[Stored records]
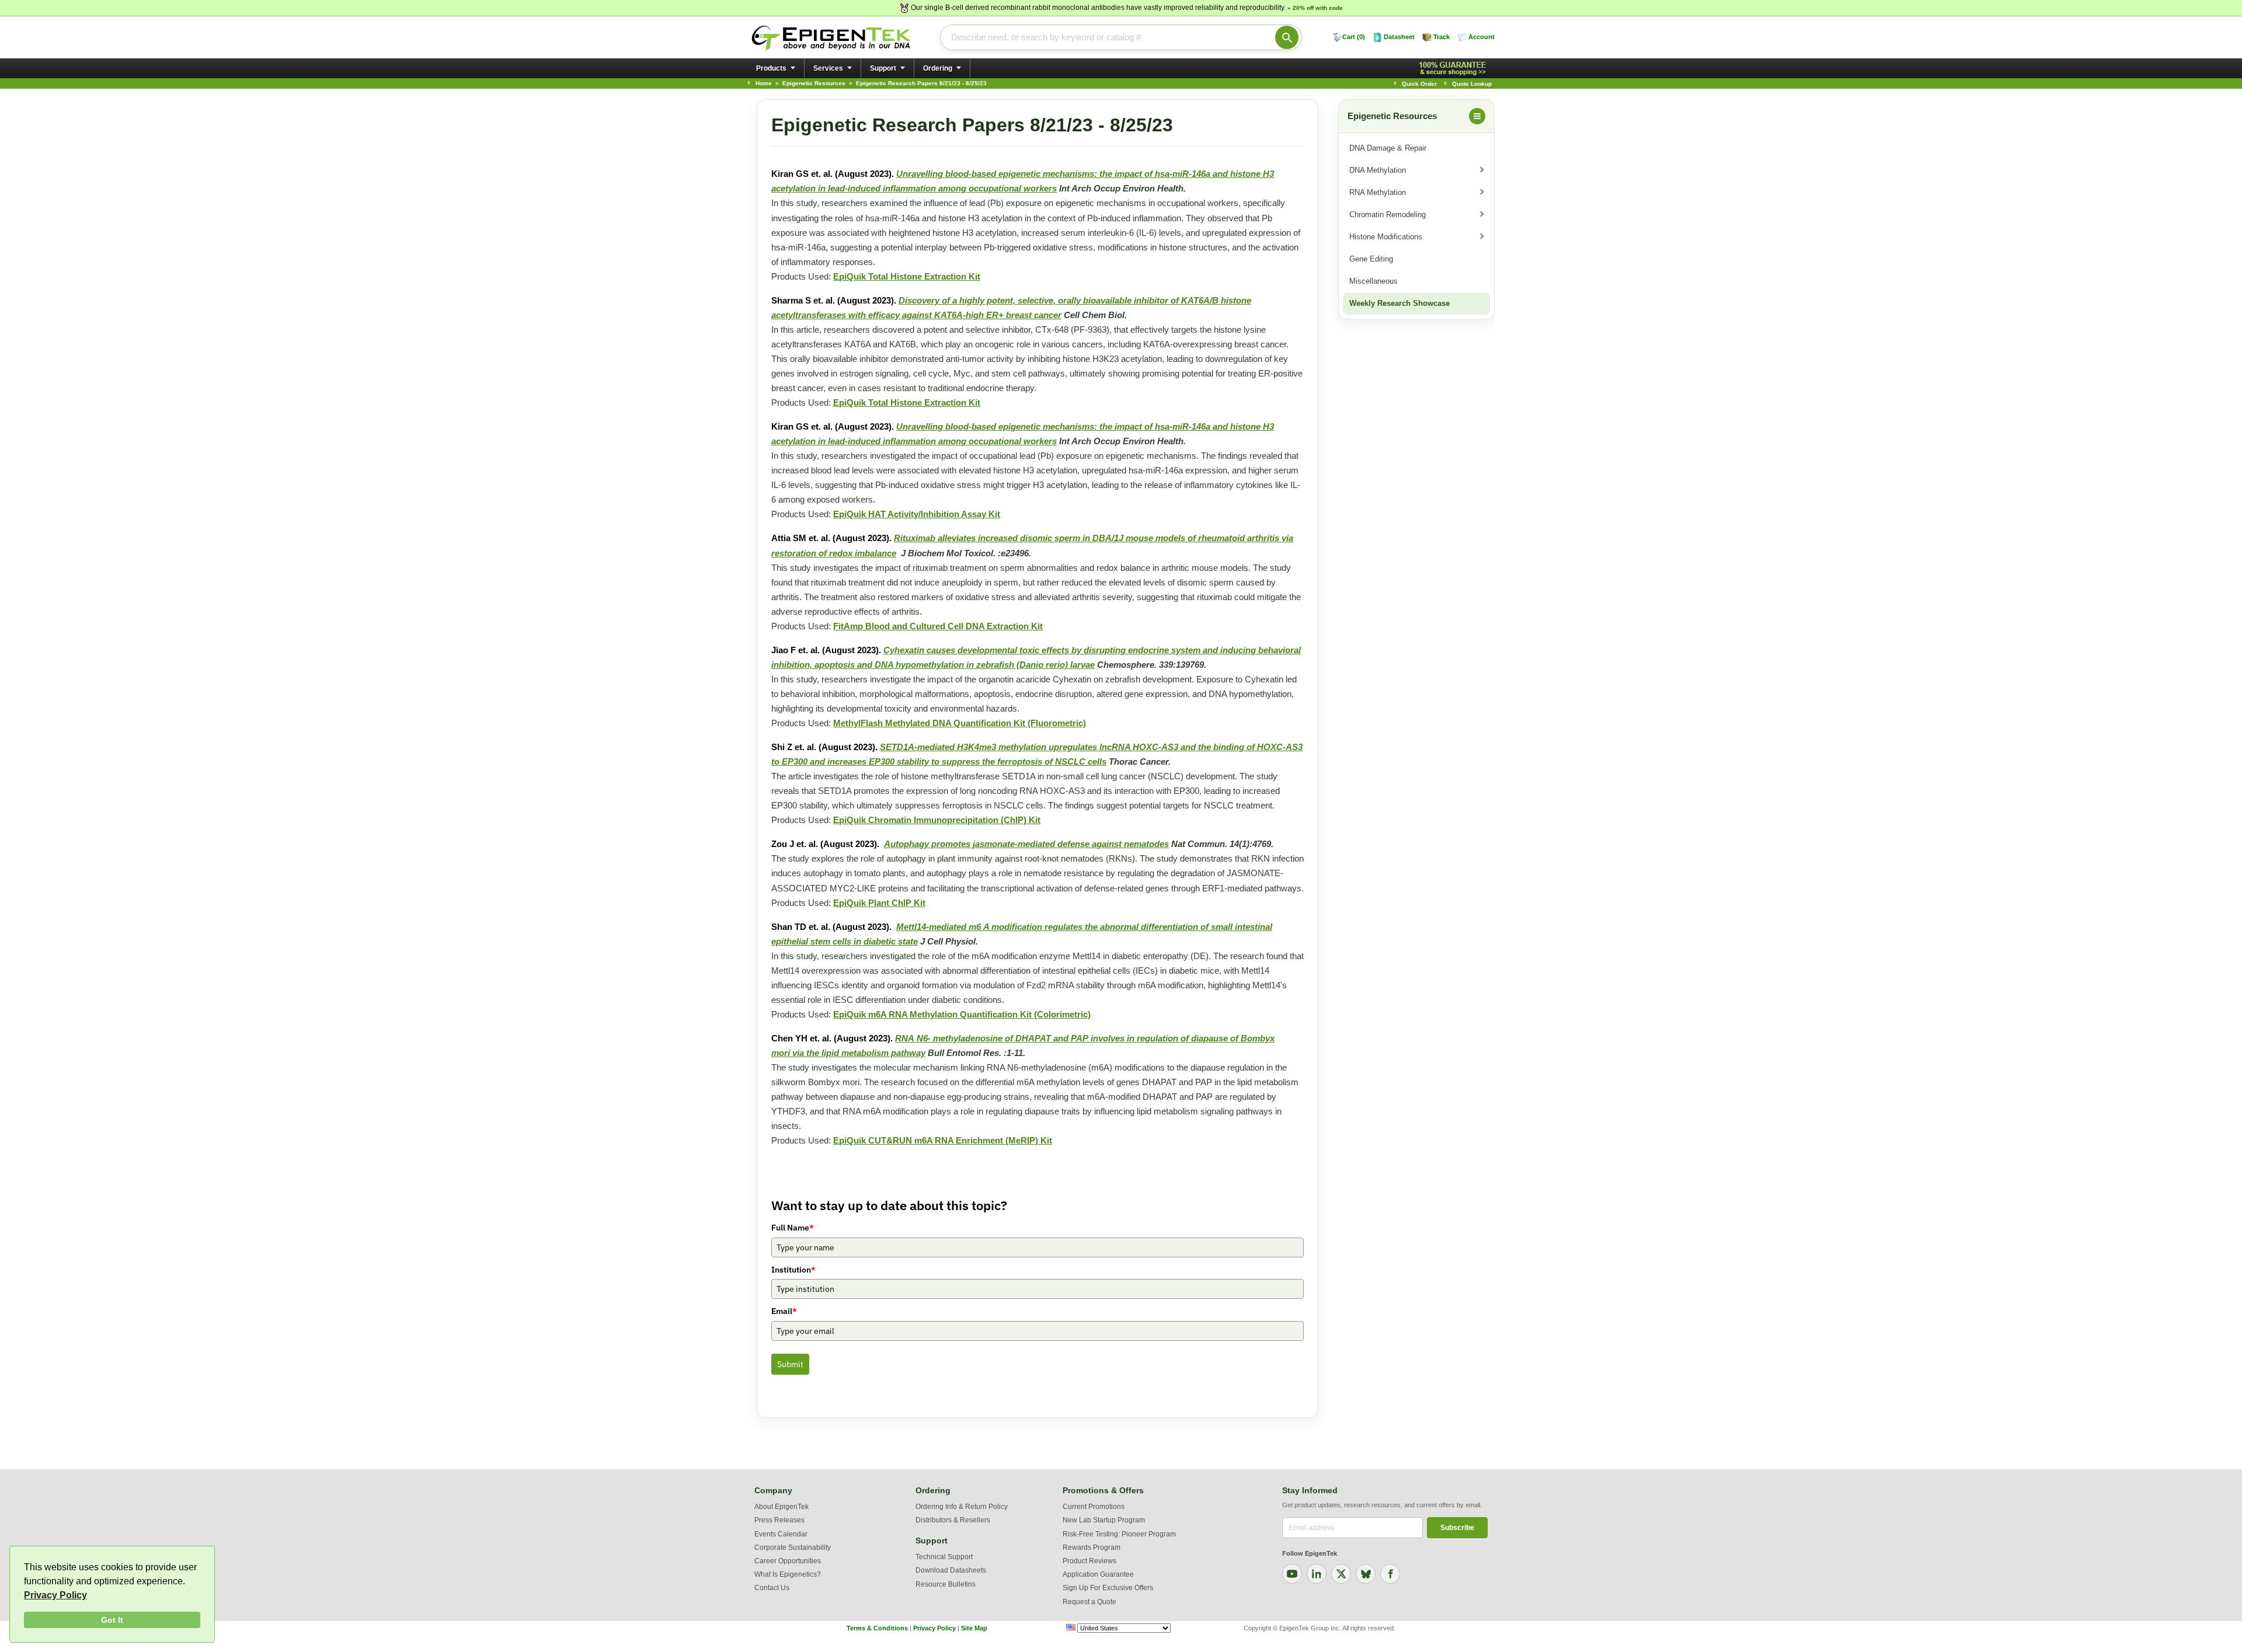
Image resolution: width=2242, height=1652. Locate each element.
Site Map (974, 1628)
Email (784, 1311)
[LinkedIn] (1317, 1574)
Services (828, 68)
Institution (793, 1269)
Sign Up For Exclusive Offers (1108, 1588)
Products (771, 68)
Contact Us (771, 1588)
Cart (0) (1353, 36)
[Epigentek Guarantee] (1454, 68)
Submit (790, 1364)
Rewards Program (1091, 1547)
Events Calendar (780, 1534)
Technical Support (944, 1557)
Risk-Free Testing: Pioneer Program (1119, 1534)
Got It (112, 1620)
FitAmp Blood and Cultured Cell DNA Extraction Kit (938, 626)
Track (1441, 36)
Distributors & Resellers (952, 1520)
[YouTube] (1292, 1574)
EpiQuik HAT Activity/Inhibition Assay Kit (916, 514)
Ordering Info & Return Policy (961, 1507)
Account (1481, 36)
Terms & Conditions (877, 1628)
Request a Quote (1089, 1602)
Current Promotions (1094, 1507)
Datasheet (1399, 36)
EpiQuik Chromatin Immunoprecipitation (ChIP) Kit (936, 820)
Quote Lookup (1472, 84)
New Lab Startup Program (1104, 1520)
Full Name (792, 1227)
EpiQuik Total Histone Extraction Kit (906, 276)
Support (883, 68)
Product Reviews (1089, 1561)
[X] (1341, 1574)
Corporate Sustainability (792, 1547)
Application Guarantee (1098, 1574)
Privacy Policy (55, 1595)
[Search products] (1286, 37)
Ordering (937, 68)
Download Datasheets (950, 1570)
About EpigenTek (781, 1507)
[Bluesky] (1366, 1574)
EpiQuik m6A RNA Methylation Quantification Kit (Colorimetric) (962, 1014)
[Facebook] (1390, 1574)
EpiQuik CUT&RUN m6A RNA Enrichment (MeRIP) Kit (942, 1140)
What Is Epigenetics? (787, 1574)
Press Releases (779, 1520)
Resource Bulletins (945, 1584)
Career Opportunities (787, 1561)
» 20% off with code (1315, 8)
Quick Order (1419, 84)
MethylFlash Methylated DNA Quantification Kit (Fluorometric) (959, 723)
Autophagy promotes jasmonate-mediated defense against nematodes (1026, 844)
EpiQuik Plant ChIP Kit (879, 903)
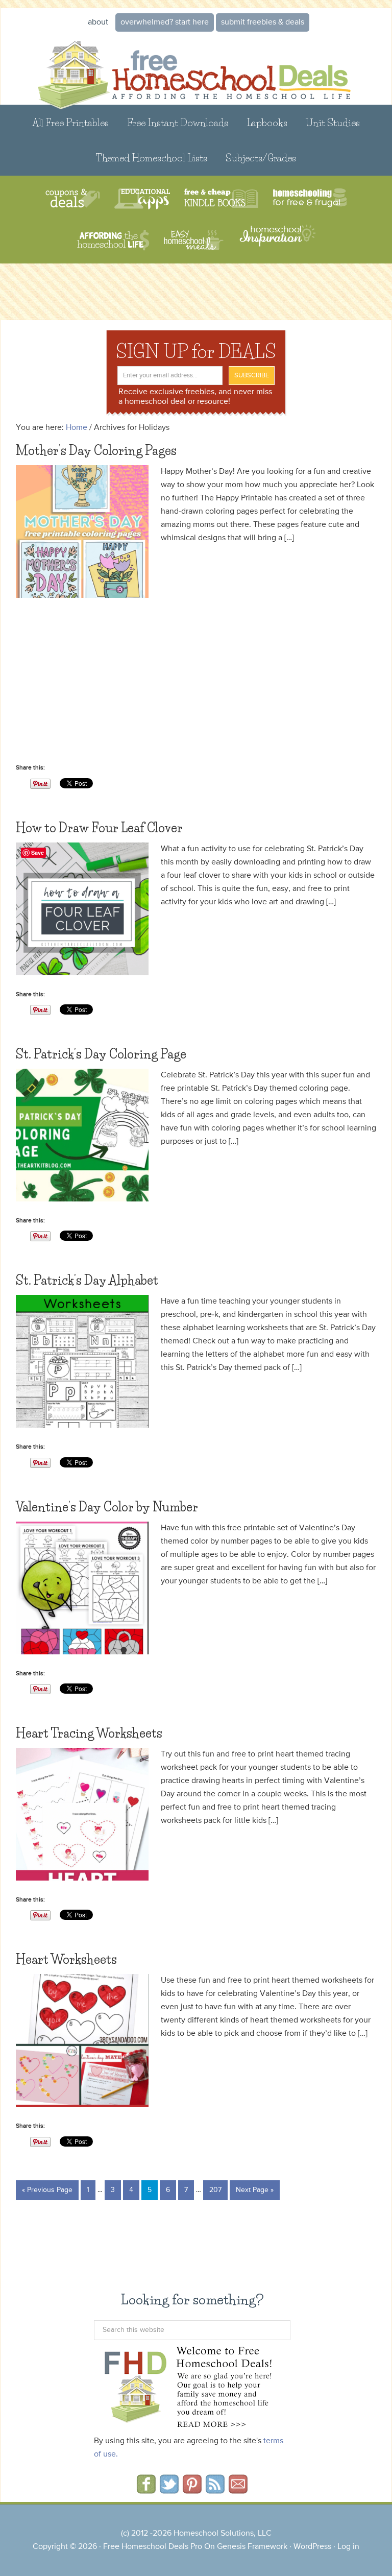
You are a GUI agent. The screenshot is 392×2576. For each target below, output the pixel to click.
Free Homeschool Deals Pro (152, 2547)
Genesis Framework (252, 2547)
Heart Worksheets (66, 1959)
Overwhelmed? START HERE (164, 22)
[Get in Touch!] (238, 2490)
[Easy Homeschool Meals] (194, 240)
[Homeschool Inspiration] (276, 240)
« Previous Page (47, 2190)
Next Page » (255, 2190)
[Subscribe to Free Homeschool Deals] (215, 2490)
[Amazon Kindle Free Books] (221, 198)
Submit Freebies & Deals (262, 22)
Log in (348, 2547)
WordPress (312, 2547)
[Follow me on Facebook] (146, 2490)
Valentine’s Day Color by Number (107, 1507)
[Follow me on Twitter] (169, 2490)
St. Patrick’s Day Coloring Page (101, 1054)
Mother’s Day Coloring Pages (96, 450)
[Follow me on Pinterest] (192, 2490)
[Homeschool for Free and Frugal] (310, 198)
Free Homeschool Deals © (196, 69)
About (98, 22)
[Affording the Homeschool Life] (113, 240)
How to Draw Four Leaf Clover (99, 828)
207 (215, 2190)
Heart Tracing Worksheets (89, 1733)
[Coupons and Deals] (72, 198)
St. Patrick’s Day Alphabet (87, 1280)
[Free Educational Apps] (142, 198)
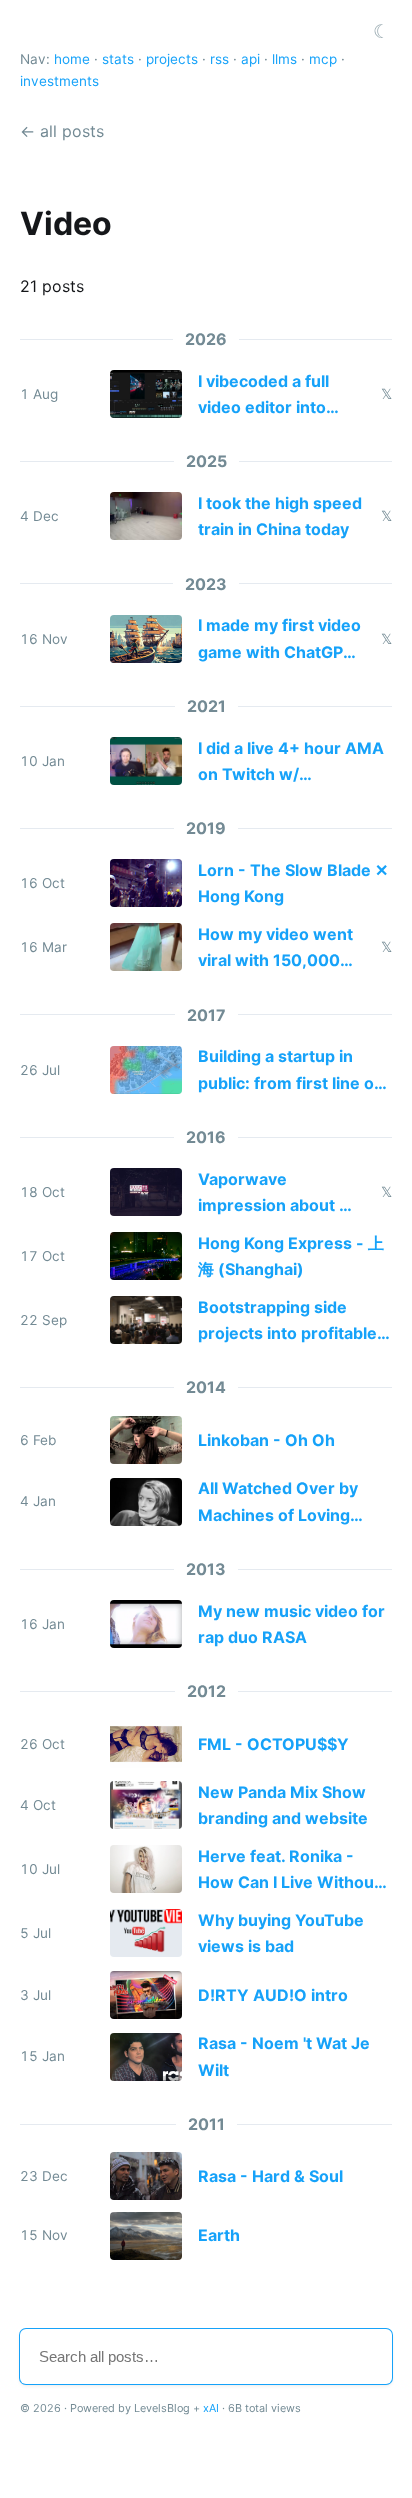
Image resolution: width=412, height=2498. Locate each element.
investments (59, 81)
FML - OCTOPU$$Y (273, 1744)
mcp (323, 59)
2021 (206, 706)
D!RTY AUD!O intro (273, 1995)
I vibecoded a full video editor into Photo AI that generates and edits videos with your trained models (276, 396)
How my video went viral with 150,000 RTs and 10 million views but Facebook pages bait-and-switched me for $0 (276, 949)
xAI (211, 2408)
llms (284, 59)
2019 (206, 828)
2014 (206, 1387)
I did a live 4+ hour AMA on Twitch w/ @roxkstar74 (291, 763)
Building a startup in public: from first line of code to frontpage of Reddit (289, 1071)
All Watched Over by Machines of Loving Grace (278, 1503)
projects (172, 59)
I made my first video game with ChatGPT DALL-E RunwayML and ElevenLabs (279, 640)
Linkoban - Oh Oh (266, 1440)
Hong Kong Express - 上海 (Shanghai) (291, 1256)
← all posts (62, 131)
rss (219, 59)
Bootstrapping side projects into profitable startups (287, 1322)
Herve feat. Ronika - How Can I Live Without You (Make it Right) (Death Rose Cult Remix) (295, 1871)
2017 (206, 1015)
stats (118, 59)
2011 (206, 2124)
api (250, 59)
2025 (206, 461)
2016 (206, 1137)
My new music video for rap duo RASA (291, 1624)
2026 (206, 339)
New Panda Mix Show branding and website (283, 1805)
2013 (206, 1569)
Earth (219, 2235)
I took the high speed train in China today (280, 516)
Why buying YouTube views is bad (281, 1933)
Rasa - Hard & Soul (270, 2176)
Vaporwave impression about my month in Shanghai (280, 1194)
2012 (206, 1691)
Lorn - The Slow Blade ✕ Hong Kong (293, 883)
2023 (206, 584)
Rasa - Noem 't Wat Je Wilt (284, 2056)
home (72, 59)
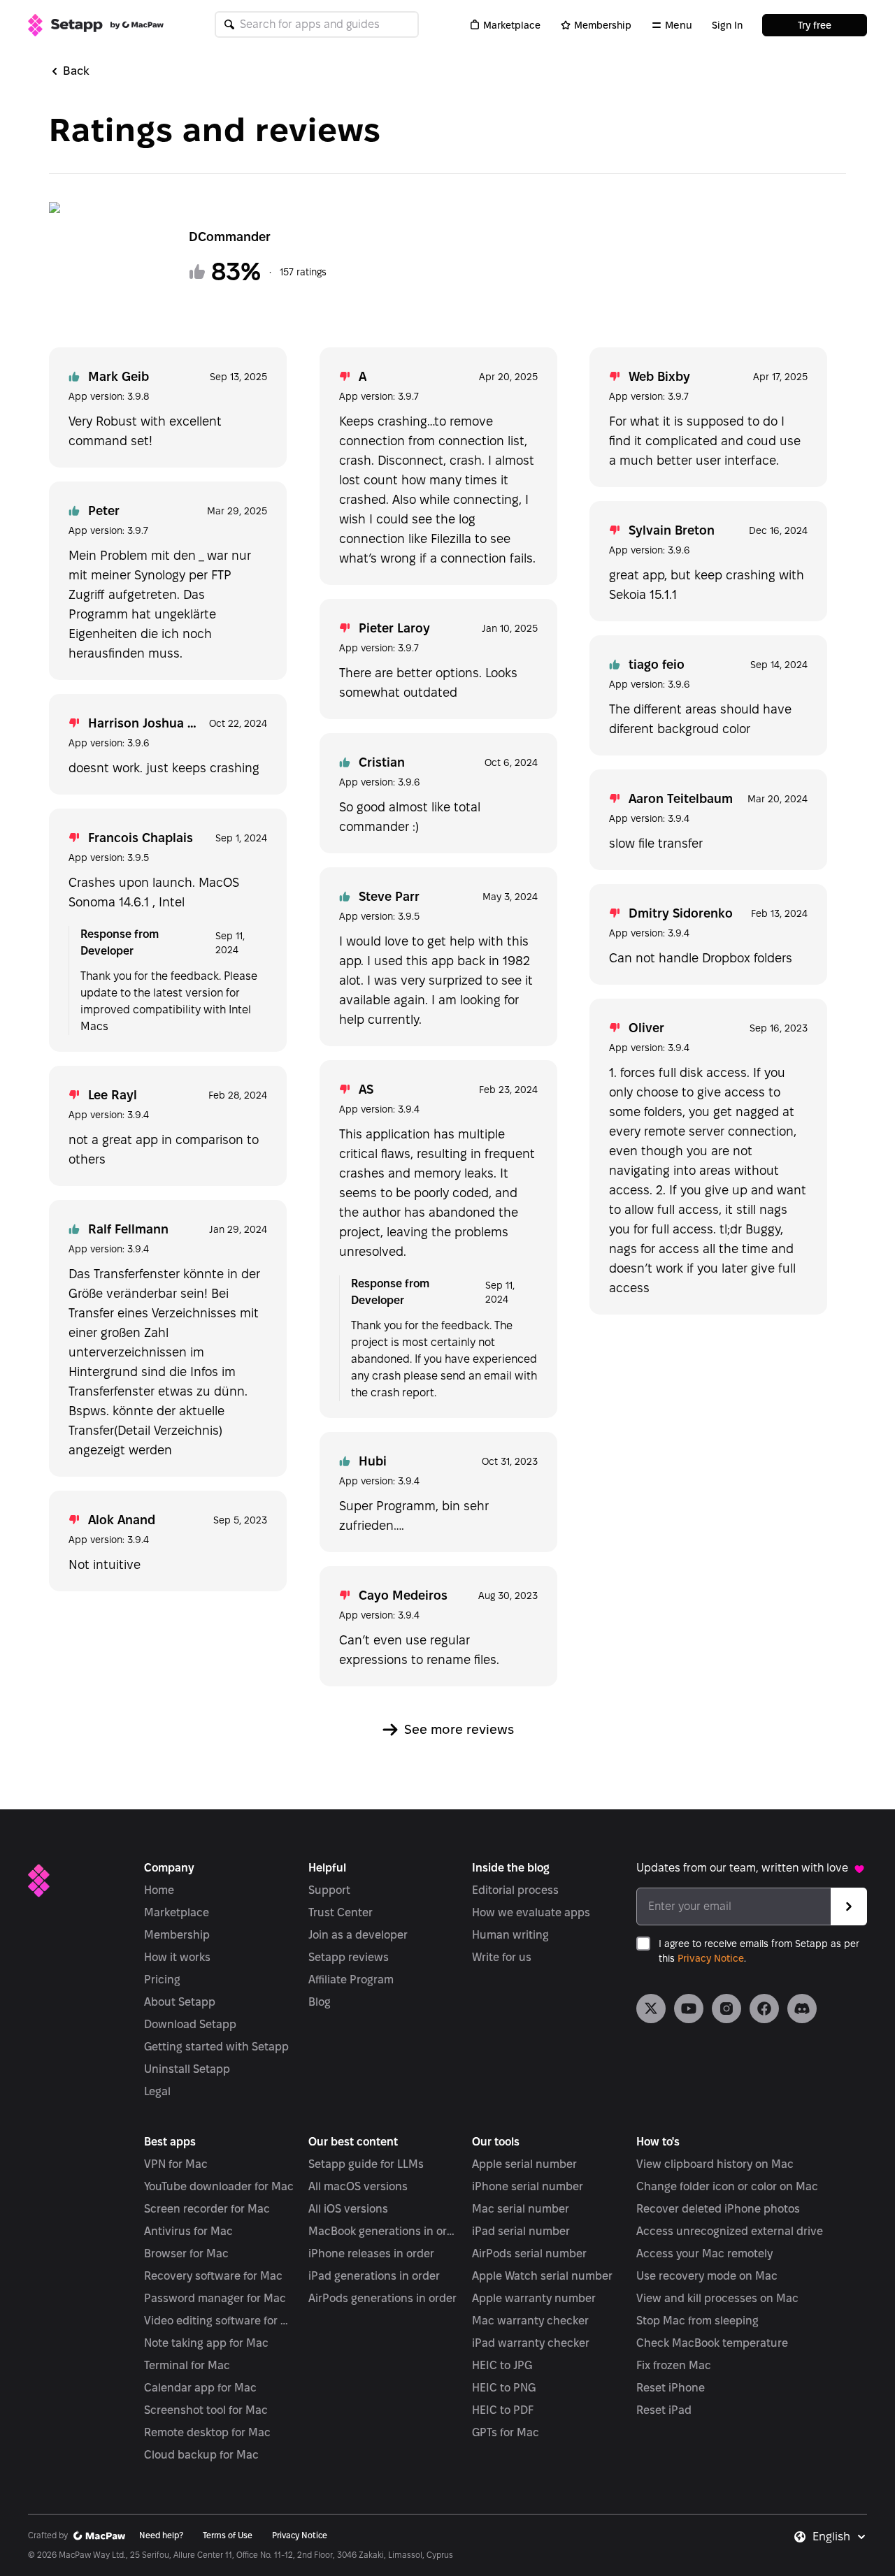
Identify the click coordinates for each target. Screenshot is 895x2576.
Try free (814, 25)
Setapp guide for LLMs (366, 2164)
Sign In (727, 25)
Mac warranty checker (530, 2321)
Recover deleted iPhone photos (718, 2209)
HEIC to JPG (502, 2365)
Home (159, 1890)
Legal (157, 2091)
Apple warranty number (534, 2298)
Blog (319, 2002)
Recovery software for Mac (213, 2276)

● Work item
An exact restatement is expected of the lines from the line containing "I made my first" to the end of the data above, pictures excluded.

● Finished task
I made my first video game with ChatGPT DALL-E RunwayML and ElevenLabs (279, 640)
Linkoban - Oh Oh (266, 1440)
Hong Kong Express - 上海 (Shanghai) (291, 1256)
← all posts (62, 131)
rss (219, 59)
Bootstrapping side projects into profitable startups (287, 1322)
Herve feat. Ronika - How Can I Live Without You (Make it Right) (Death Rose Cult Remix) (295, 1871)
2017 (206, 1015)
stats (118, 59)
2011 (206, 2124)
api (250, 59)
2025 (206, 461)
2016 (206, 1137)
My new music video for rap duo RASA (291, 1624)
2026 (206, 339)
New Panda Mix Show branding and website (283, 1805)
2013 (206, 1569)
Earth (219, 2235)
I took the high speed train in China today (280, 516)
Why buying YouTube views is bad (281, 1933)
Rasa - Hard & Soul (270, 2176)
Vaporwave impression about my month in Shanghai (280, 1194)
2012 (206, 1691)
Lorn - The Slow Blade ✕ Hong Kong (293, 883)
2023 (206, 584)
Rasa - Noem 't Wat Je Wilt (284, 2056)
home (72, 59)
Identify the click coordinates for each target. Screenshot is 895x2576.
Try free (814, 25)
Setapp guide for LLMs (366, 2164)
Sign In (727, 25)
Mac warranty checker (530, 2321)
Recover deleted iPhone photos (718, 2209)
HEIC to JPG (502, 2365)
Home (159, 1890)
Legal (157, 2091)
Apple warranty number (534, 2298)
Blog (319, 2002)
Recovery software for Mac (213, 2276)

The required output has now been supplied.